● ACTION ITEM
Only an exact copy is wanted: the lines from the one holding "Настройки конфиденциальности и" through the last line below, minus the pictures.

RECORD SET START

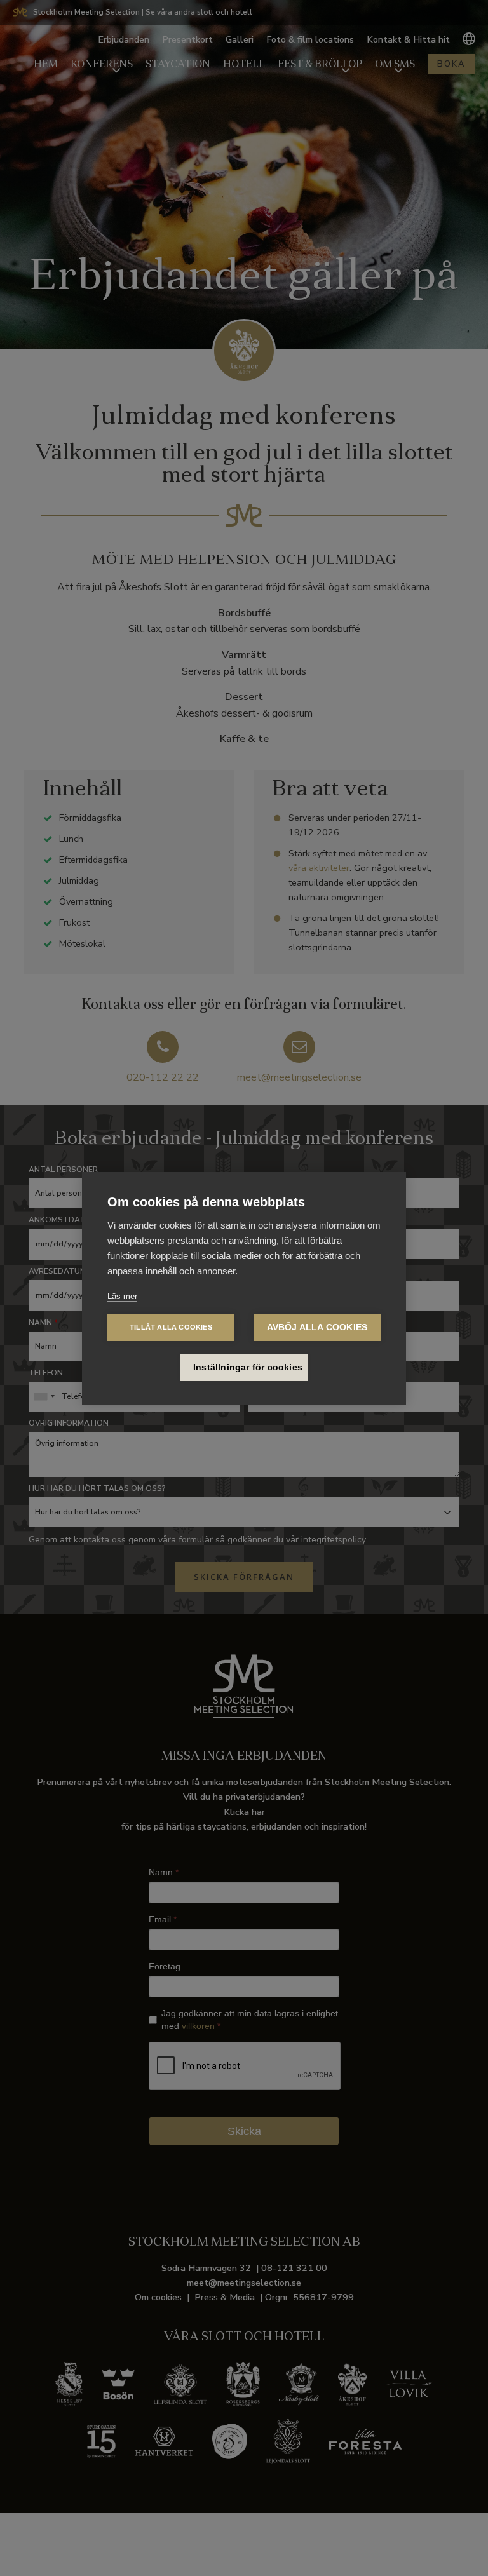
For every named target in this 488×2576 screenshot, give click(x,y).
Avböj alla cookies (317, 1327)
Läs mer (122, 1296)
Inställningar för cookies (247, 1367)
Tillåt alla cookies (171, 1327)
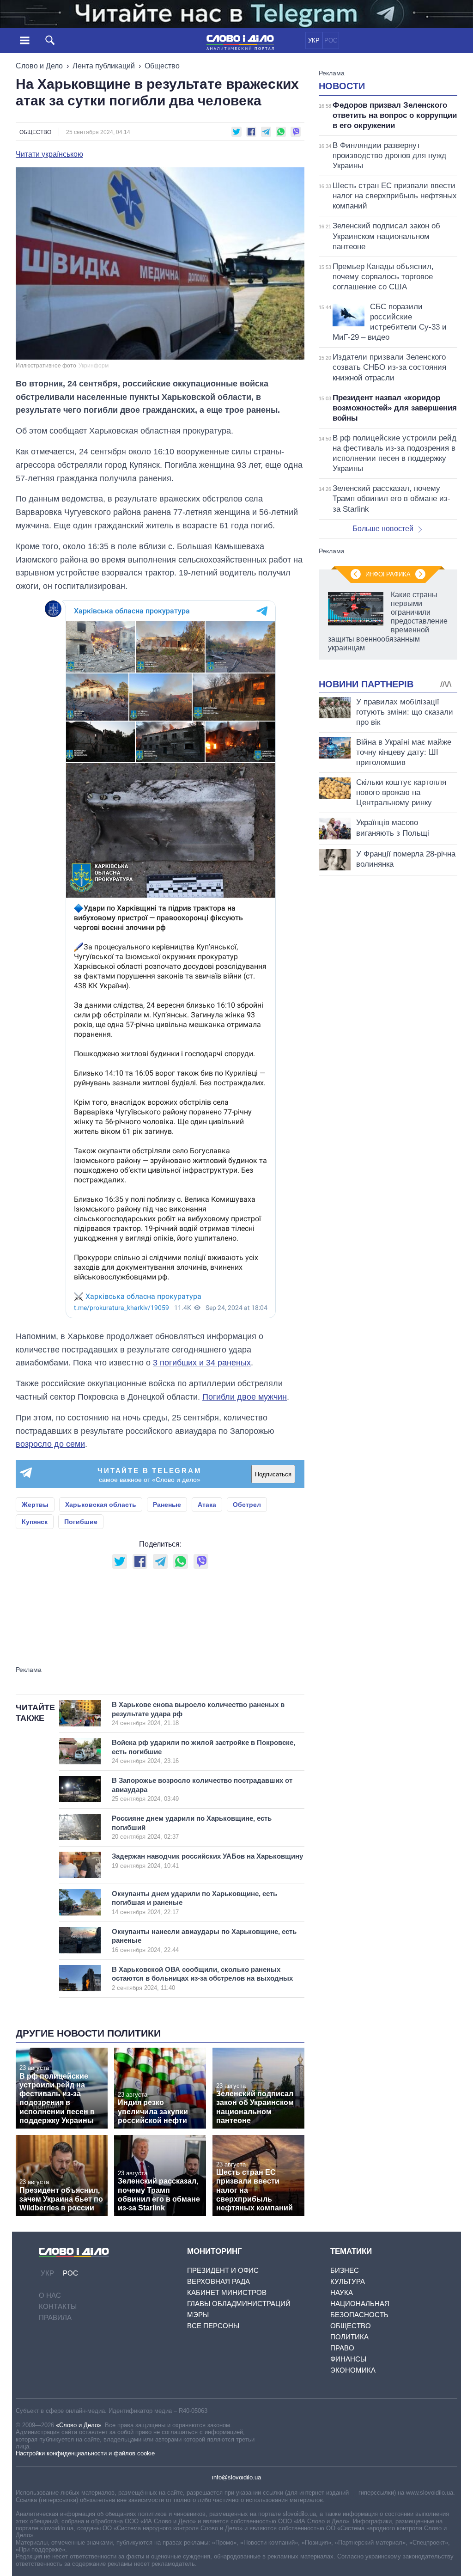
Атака (207, 1504)
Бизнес (344, 2270)
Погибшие (80, 1521)
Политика (349, 2337)
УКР (314, 40)
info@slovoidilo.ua (236, 2477)
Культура (347, 2281)
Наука (341, 2292)
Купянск (35, 1521)
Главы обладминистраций (239, 2303)
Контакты (58, 2306)
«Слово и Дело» (78, 2425)
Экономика (353, 2370)
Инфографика (388, 574)
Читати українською (49, 154)
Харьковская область (100, 1504)
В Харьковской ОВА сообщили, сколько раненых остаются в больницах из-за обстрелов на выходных (202, 1978)
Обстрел (247, 1504)
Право (342, 2348)
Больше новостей (382, 528)
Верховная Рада (218, 2281)
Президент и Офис (223, 2270)
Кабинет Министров (227, 2292)
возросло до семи (50, 1444)
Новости (342, 86)
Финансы (348, 2359)
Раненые (167, 1504)
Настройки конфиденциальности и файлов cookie (85, 2453)
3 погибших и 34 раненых (202, 1362)
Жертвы (35, 1504)
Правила (55, 2317)
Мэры (198, 2315)
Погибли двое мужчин (244, 1396)
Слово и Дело (39, 66)
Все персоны (213, 2326)
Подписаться (273, 1474)
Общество (162, 66)
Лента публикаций (104, 66)
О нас (50, 2295)
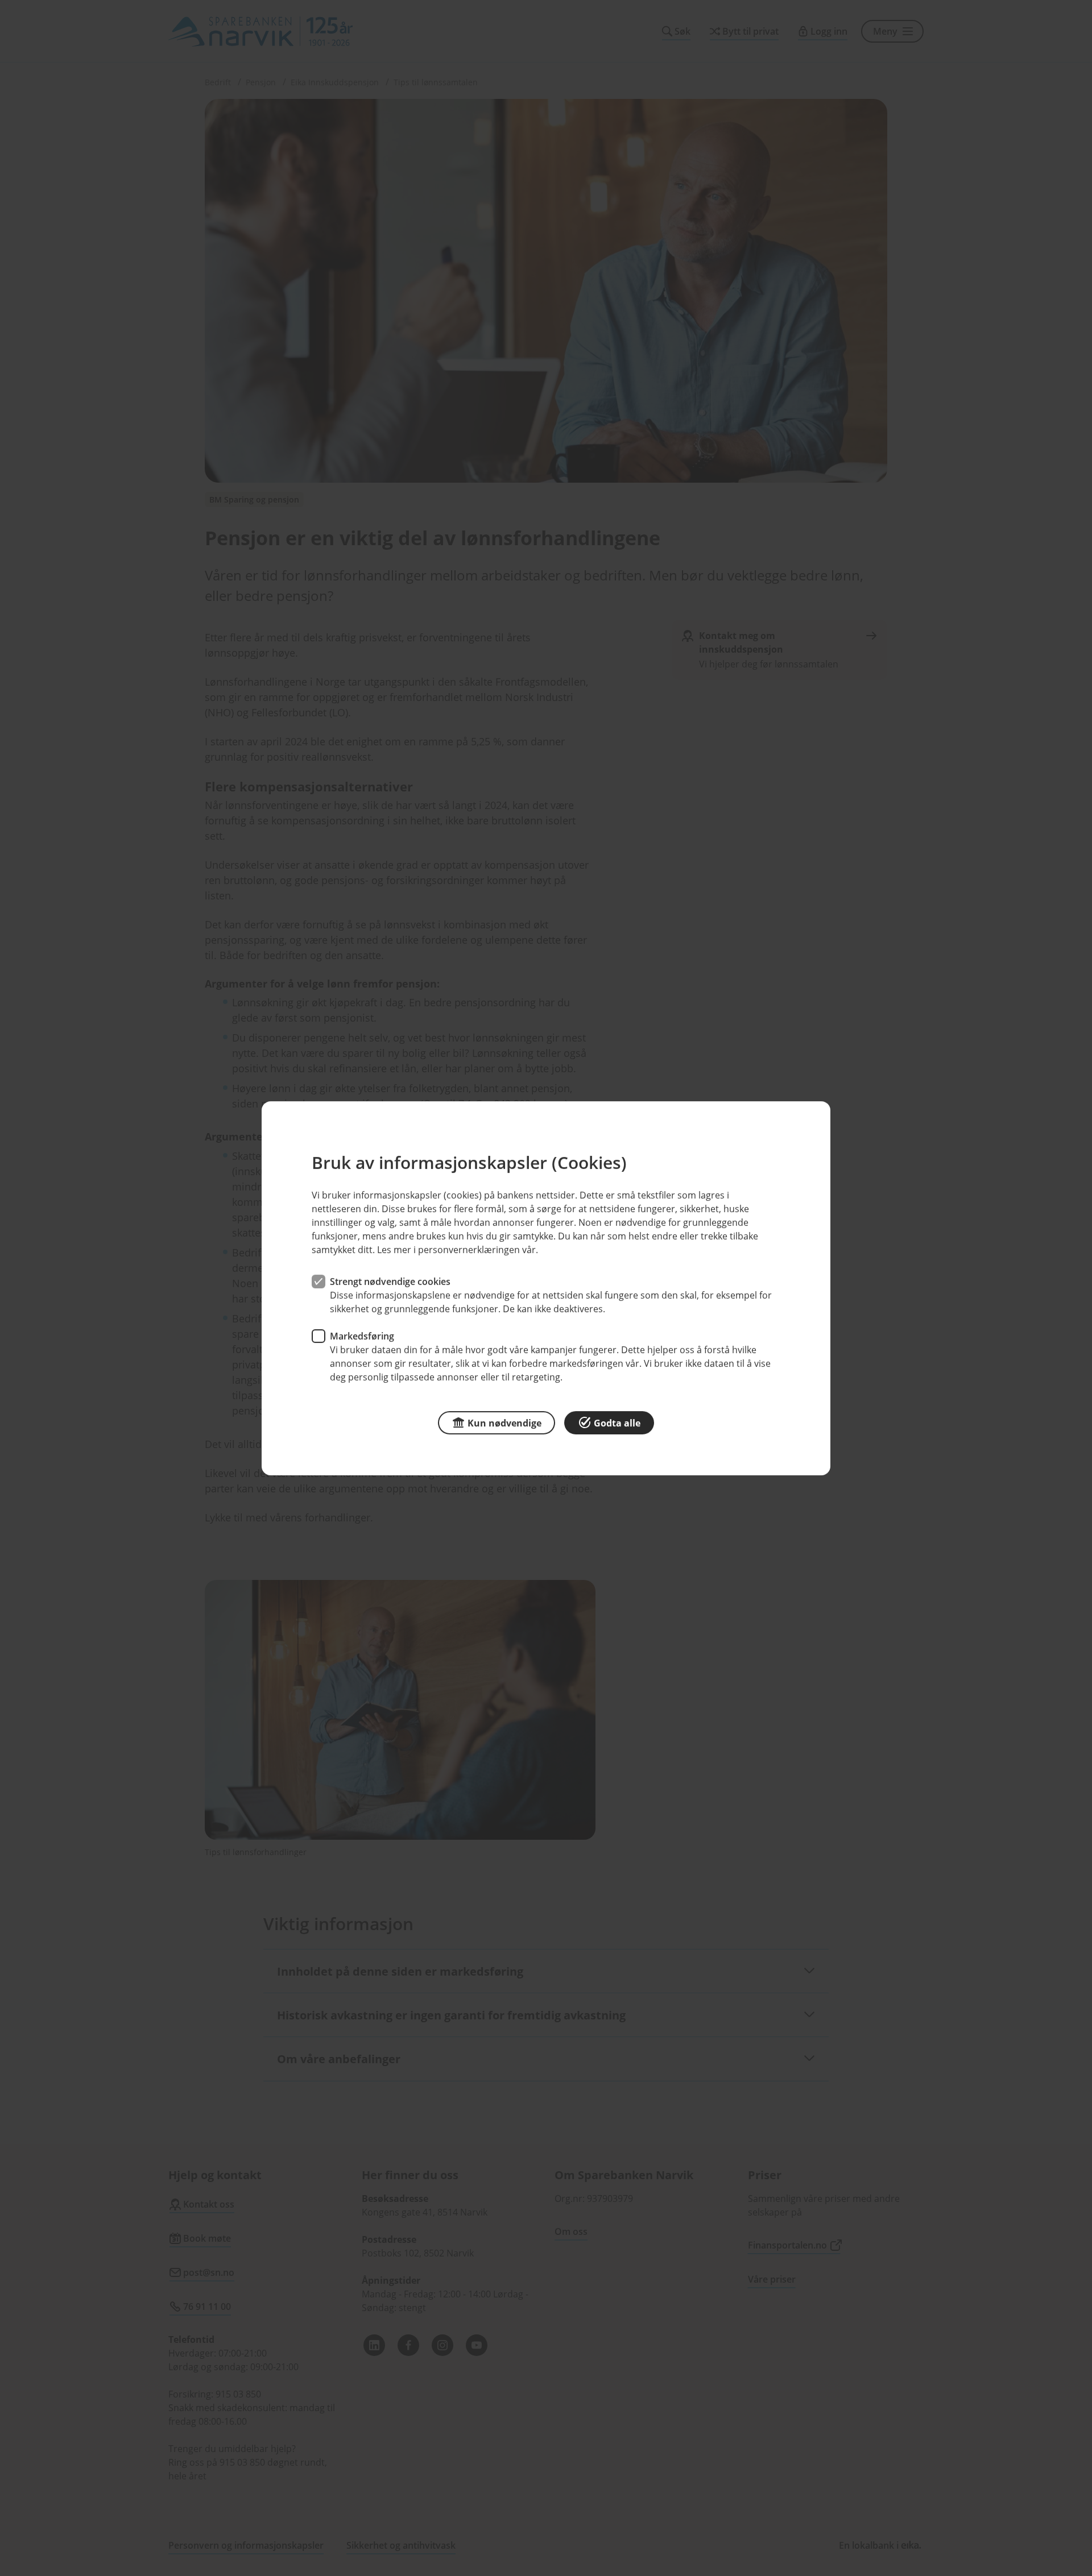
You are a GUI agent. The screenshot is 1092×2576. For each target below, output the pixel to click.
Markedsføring (362, 1335)
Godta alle (617, 1422)
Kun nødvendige (504, 1422)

RECORD SET END

● OUTPUT OF THE TASK
Настройки конфиденциальности и файлов cookie (85, 2453)
3 погибших и 34 раненых (202, 1362)
Жертвы (35, 1504)
Правила (55, 2317)
Мэры (198, 2315)
Погибли двое мужчин (244, 1396)
Слово и Дело (39, 66)
Все персоны (213, 2326)
Подписаться (273, 1474)
Общество (162, 66)
Лента публикаций (104, 66)
О нас (50, 2295)
You are a GUI agent. The screenshot is 1092×2576. For each target below, output the pixel to click.
Markedsføring (362, 1335)
Godta alle (617, 1422)
Kun nødvendige (504, 1422)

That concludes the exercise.